Exercise brief: Restate word for word the span that opens with the line containing "You are a computer-use" and closes with the final line of the data; give only those lines.

***

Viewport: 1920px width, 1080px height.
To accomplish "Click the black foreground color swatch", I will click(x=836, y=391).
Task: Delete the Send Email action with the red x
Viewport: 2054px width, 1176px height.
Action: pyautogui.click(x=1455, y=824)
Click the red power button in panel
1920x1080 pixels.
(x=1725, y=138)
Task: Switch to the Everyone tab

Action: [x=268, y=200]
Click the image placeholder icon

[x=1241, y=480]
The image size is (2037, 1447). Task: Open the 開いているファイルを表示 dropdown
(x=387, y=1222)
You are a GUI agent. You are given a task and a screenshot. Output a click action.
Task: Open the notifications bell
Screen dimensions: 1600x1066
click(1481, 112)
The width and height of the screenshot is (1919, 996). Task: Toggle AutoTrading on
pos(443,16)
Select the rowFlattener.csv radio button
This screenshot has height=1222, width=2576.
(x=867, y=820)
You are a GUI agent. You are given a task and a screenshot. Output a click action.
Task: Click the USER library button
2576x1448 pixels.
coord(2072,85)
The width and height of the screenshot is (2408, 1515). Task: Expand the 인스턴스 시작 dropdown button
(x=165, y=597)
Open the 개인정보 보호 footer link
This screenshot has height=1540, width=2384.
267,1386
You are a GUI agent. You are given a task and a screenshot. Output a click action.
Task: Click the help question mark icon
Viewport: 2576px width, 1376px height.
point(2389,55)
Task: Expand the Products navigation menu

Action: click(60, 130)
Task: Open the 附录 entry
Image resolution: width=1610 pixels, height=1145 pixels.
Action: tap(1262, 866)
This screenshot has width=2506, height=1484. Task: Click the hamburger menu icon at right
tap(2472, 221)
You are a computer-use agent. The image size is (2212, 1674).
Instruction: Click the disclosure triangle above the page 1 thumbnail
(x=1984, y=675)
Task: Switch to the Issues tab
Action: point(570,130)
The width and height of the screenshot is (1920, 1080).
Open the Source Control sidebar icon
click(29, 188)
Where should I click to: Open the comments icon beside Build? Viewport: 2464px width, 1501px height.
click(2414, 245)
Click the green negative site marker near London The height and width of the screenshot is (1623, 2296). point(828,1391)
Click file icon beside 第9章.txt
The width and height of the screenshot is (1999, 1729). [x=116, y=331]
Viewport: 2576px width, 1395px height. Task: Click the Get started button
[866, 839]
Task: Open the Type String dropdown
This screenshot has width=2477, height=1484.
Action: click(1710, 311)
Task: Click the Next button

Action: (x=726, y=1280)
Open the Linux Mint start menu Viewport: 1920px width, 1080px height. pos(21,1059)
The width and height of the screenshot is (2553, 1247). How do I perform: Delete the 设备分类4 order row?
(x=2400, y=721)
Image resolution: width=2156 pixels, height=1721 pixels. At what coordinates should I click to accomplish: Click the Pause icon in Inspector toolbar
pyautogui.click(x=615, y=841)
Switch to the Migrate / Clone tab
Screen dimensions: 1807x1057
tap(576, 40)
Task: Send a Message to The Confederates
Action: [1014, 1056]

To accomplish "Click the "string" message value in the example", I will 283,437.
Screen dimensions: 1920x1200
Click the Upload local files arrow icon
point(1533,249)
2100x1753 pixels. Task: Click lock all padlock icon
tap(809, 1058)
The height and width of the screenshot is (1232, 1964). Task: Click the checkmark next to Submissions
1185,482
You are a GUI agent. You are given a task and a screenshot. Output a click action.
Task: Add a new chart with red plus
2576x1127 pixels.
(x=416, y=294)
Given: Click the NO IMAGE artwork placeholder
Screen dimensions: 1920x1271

***

Answer to the problem:
You are a computer-use agent. The image size is (2212, 1674).
Instruction: Click the disclosure triangle above the page 1 thumbnail
(x=1984, y=675)
Task: Switch to the Issues tab
Action: point(570,130)
The width and height of the screenshot is (1920, 1080).
Open the Source Control sidebar icon
click(29, 188)
Where should I click to: Open the comments icon beside Build? Viewport: 2464px width, 1501px height.
click(2414, 245)
Click the green negative site marker near London The height and width of the screenshot is (1623, 2296). point(828,1391)
Click file icon beside 第9章.txt
The width and height of the screenshot is (1999, 1729). [x=116, y=331]
Viewport: 2576px width, 1395px height. Task: Click the Get started button
[866, 839]
Task: Open the Type String dropdown
This screenshot has width=2477, height=1484.
Action: click(1710, 311)
Task: Click the Next button

Action: (x=726, y=1280)
Open the Linux Mint start menu Viewport: 1920px width, 1080px height. pos(21,1059)
The width and height of the screenshot is (2553, 1247). How do I perform: Delete the 设备分类4 order row?
(x=2400, y=721)
Image resolution: width=2156 pixels, height=1721 pixels. At what coordinates should I click to accomplish: Click the Pause icon in Inspector toolbar
pyautogui.click(x=615, y=841)
Switch to the Migrate / Clone tab
Screen dimensions: 1807x1057
tap(576, 40)
Task: Send a Message to The Confederates
Action: [1014, 1056]

To accomplish "Click the "string" message value in the example", I will 283,437.
Screen dimensions: 1920x1200
Click the Upload local files arrow icon
point(1533,249)
2100x1753 pixels. Task: Click lock all padlock icon
tap(809, 1058)
The height and width of the screenshot is (1232, 1964). Task: Click the checkmark next to Submissions
1185,482
You are a GUI agent. You are given a task and a screenshot. Output a click action.
Task: Add a new chart with red plus
2576x1127 pixels.
(x=416, y=294)
Given: Click the NO IMAGE artwork placeholder
Screen dimensions: 1920x1271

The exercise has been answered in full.